Exercise data Block Start
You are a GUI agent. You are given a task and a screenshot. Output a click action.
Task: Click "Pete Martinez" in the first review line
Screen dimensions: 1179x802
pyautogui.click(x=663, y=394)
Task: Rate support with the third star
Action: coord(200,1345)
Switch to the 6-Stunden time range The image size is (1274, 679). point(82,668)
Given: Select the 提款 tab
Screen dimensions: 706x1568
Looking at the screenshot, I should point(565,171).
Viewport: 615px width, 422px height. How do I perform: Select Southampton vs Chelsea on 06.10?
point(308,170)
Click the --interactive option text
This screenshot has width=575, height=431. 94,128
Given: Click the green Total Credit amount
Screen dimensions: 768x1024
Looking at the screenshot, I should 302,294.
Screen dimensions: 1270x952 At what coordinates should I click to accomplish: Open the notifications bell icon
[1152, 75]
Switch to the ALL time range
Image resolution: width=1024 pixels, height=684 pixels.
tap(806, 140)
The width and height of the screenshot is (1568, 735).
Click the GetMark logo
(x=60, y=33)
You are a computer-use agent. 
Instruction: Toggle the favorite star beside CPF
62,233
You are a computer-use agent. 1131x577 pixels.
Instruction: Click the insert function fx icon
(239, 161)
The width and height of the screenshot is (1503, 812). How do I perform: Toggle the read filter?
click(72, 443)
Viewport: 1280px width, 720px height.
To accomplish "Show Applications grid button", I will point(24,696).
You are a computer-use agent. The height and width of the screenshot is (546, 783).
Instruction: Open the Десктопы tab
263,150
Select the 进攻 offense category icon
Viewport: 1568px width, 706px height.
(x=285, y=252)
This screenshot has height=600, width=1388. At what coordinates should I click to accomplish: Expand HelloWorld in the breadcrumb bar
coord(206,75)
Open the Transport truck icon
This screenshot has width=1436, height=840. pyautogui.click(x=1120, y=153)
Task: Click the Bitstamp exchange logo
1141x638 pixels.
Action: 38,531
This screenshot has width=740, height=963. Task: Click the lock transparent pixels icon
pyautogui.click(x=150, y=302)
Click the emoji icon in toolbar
Exercise data Block End
*Exercise objective*
Go through the data above and copy each line that holds the word "range".

*Output for this exercise*
Switch to the 6-Stunden time range The image size is (1274, 679). point(82,668)
Switch to the ALL time range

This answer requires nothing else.